> _About this task_
Should the word "Privacy" occur in a line of the records, copy that line.

> _Records_
● ● ● ●

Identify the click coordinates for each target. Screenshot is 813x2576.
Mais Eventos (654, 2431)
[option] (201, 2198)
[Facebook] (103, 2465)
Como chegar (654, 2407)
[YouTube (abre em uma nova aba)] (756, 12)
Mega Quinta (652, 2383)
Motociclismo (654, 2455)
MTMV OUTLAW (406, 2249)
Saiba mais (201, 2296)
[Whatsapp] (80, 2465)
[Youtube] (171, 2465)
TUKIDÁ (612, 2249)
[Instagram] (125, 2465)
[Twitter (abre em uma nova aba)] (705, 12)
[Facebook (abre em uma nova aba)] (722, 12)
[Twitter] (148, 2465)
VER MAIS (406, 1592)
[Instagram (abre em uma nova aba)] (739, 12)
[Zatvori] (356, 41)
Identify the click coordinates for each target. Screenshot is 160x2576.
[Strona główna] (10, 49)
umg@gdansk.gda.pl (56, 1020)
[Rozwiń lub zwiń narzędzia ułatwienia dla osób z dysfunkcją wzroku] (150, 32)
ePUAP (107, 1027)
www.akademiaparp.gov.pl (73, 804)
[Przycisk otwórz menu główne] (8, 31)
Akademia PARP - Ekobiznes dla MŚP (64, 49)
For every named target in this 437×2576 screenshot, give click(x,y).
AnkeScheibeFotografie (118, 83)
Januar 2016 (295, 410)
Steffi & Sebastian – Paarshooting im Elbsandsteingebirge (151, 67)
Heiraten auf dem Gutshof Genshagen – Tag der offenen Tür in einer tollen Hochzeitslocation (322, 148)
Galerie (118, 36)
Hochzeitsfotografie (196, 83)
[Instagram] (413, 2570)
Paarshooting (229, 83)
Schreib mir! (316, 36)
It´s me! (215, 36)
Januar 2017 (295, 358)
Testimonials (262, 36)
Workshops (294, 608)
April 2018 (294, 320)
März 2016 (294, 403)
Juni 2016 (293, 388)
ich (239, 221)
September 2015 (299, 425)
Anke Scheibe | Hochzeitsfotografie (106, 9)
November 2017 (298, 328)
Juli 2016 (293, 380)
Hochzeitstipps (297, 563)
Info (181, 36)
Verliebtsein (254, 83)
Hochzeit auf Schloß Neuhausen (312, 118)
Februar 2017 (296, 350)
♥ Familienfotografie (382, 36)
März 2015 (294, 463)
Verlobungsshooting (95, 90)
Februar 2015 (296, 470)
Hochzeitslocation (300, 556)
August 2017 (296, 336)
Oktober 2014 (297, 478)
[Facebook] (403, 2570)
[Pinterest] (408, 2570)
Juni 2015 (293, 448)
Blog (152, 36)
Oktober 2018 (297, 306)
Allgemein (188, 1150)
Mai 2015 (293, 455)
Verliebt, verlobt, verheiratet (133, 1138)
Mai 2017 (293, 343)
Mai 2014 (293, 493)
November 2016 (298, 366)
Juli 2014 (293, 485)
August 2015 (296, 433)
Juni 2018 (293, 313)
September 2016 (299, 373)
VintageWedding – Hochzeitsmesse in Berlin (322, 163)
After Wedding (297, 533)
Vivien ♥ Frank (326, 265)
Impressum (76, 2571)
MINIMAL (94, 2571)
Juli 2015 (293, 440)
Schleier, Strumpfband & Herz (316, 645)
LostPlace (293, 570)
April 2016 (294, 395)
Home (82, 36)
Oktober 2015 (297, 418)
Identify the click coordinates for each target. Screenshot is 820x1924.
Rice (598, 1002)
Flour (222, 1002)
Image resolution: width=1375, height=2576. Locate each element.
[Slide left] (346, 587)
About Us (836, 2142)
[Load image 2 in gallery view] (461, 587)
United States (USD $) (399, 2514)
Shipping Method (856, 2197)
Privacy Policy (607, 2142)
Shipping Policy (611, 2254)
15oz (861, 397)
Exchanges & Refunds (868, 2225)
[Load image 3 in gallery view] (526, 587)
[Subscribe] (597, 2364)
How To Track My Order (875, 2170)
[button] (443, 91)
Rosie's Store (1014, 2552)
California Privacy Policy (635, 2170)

● ● ● ●

> _Reply to the task_
Privacy Policy (607, 2142)
California Privacy Policy (635, 2170)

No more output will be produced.